### Supplied entries
#####

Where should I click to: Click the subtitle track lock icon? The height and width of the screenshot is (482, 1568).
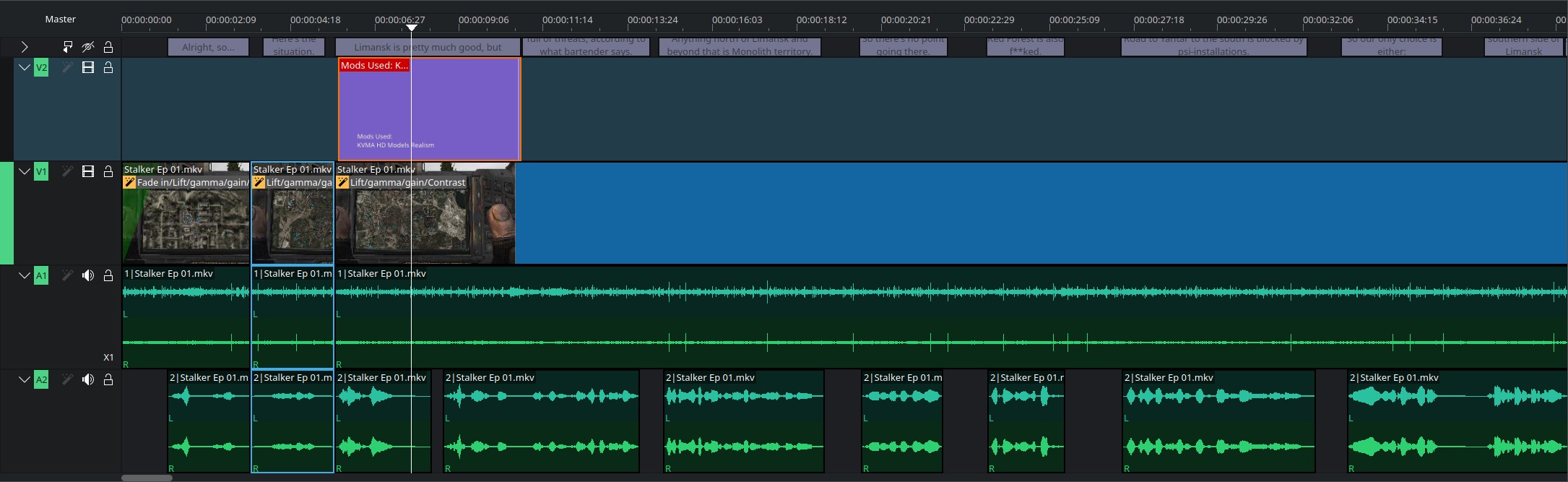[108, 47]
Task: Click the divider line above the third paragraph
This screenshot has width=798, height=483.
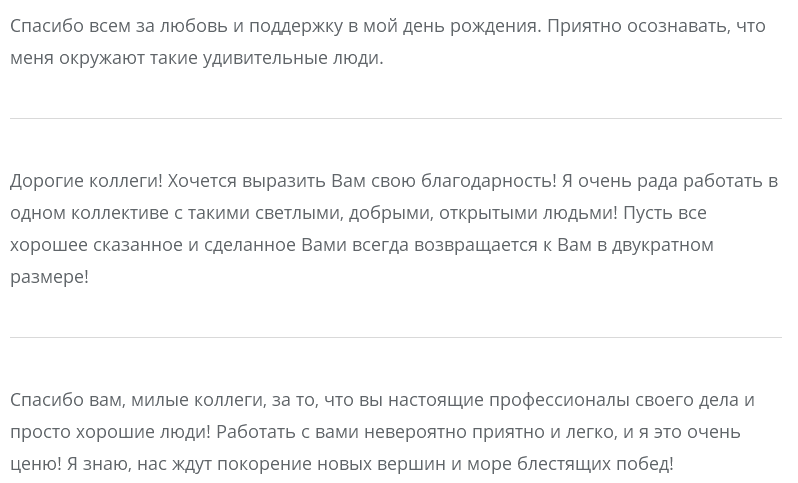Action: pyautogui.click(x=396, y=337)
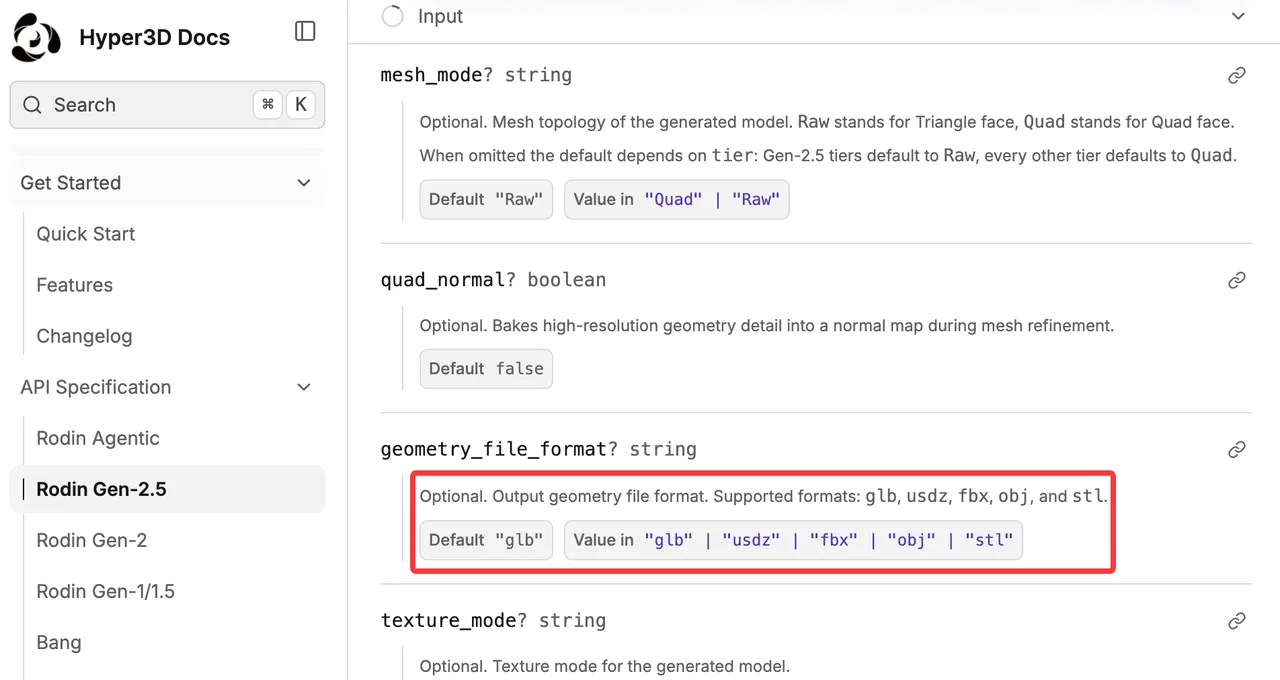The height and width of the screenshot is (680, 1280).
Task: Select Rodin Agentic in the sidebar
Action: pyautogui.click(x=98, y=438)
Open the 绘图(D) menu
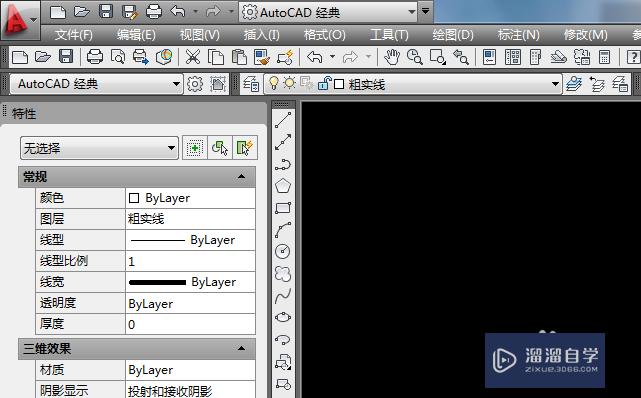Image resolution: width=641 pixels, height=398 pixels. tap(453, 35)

#####

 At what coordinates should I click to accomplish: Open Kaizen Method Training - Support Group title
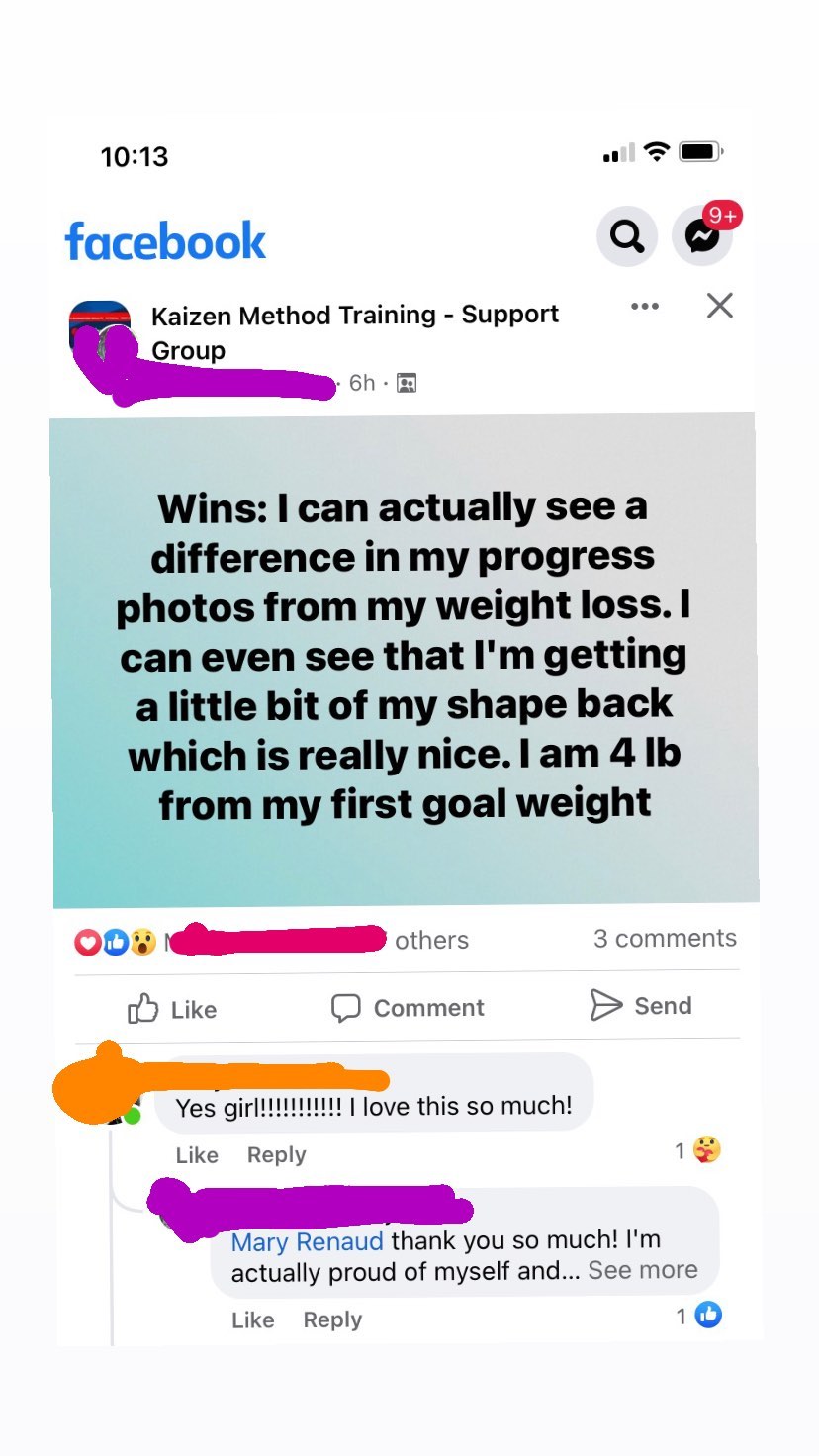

#####

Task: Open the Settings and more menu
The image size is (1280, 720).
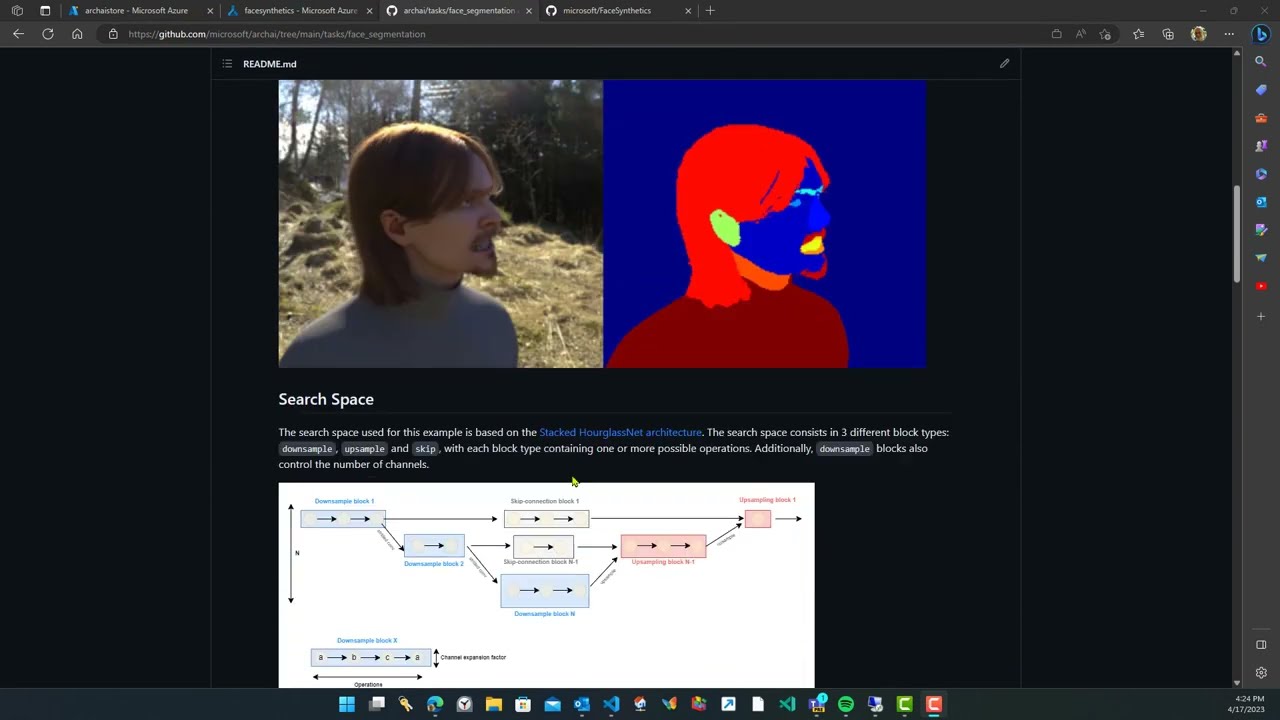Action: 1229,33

#####

### Your assignment
Given the records above, return the lines starting at the one that holds "Where should I" and ending at the one that holds "Task: Click the", exactly, and nothing besides; leave every picture out.

### Task output
Where should I click to: Click the subtitle track lock icon? The height and width of the screenshot is (482, 1568).
[108, 47]
Task: Click the divider line above the third paragraph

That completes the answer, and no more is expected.